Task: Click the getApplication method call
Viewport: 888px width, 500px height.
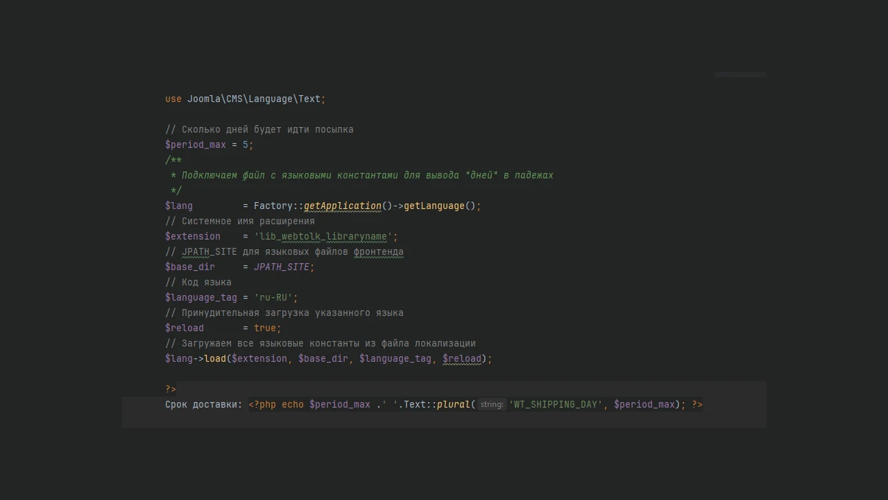Action: click(x=343, y=206)
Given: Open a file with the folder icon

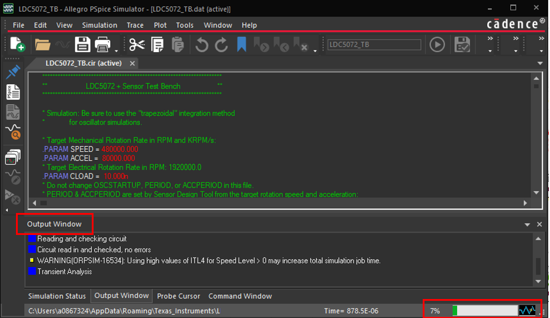Looking at the screenshot, I should click(x=43, y=44).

++++++++++++++++++++

The pictures alone are to be left out when the data above is copied; all else must match exactly.

_EXERCISE ANSWER_
Task: Click the getApplication method call
Viewport: 888px width, 500px height.
Action: click(x=343, y=206)
Given: Open a file with the folder icon

Looking at the screenshot, I should click(x=43, y=44).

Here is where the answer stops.